Mentre l’Italia celebra in Liguria il nuovo ponte Morandi, in Sicilia dal 2015, il viadotto dello stesso progettista che ha dato vita alla struttura di Genova non ha avuto pace e tra i problemi strutturali e i piloni arrugginiti fa ancora i conti con la lentezza della burocrazia per essere reso agibile. 

Il viadotto è stato costruito nel 1970 e collega Porto Empedocle alla città dei templi: nonostante il “forte”  impatto ambientale è considerato una fondamentale arteria per far defluire il traffico.  

Chiuso il 16 Marzo del 2017 in seguito a un cedimento strutturale, due anni dopo fu riaperta una sola sezione del viadotto Akragas per poi essere nuovamente chiuso a seguito di altri cedimenti denunciati all’Anas dai cittadini.

A contestare la ripresa dei lavori, migliaia di persone capeggiate dai vari sindaci che ottennero il consenso al proseguo dei lavori, interrotti ancora una volta a causa del blocco dalla pandemia del virus.

La consegna dell’opera è stata stabilita entro la fine del 2021 e nel frattempo il costo come al solito “lievita” e purtroppo non è l’unico ponte, neanche in Sicilia, ad arricchire la lista delle costruzioni da rivedere nell’immediato per la sicurezza delle opere stesse e soprattutto per l’incolumità della popolazione.

L’ incubo della burocrazia, sempre in agguato, rallenta i lavori pubblici e permette allo Stato di non essere considerato efficente né competitivo nei confronti del progresso che vantano gli altri Paesi e non agevola lo sviluppo del nostro.

I lavori pubblici sono effettuati con il denaro dei contribuenti e non devono “tutelare” le varie società dei privati bensì il cittadino stesso, e perché no, anche le “casse dello Stato” pertanto la scelta di affidare la costruzione e la gestione delle opere pubbliche di tutto il paese, non solo deve essere immediata ma deve ricadere in modo consapevole e non più “lucrativo” sulle varie società gestionali.

Chi in passato ha condotto malamente tale gestione, trovando nell’incarico “acquisito” la sola possibilità di attingere al denaro pubblico senza la responsabilità adeguata per portare avanti con coscienza la concessione stessa, non dovrebbe più avere altre possibilità. 

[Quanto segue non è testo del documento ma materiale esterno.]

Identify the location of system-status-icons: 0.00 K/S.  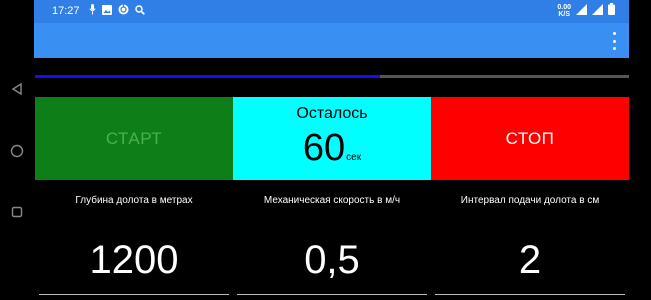
(586, 10).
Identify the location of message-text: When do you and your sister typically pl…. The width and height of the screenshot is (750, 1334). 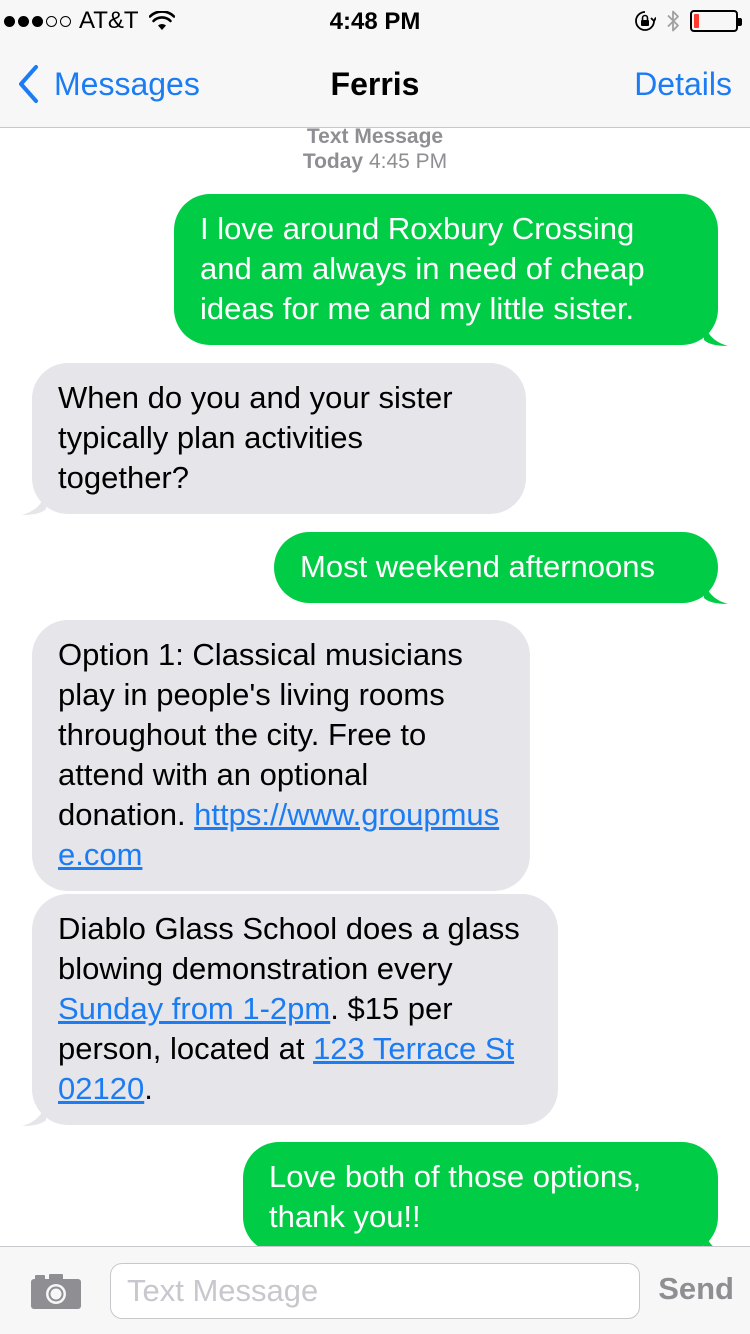
(256, 438).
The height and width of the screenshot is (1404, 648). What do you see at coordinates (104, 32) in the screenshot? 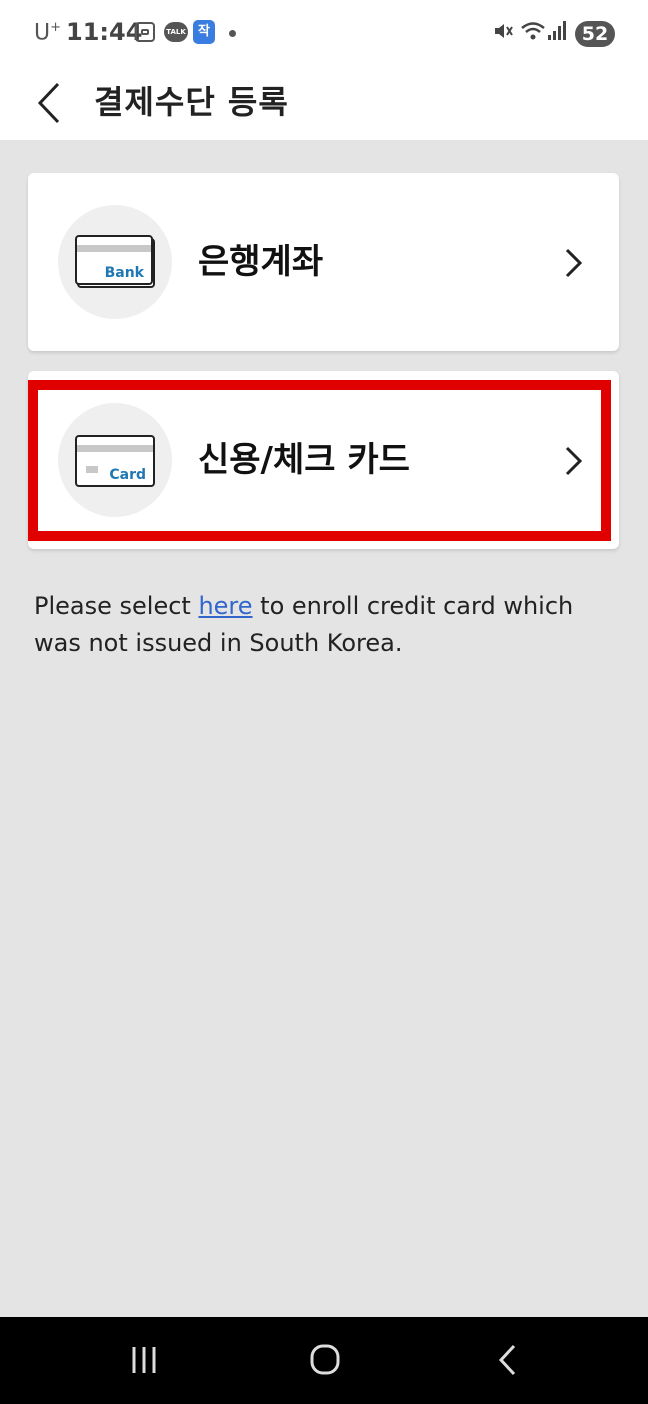
I see `clock: 11:44` at bounding box center [104, 32].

I quattordici miliardi stanziati per la messa in opera delle prossime opere pubbliche non devono favorire “l’acquolina in bocca” per la politica e neanche gli “inciuci” con le varie società appaltatrici, dunque non è più tollerabile rinnovare gli errori del passato. 

Continuando con il solito “malcostume”, nulla procede verso il progresso atteso e la decadenza appare sempre prossima. 

Tale scelta coraggiosa dovrebbe essere la regola gestionale dei governi e non solo politica ma civile soprattutto dunque estendersi a più rami. 

Tutto appare sempre più fortemente collegato alla politica e mai a favore del cittadino che esausto come mai dalla presunzione dei pochi, adesso scenderebbe determinato in piazza armato dalla volontà di fare cadere i vari governi.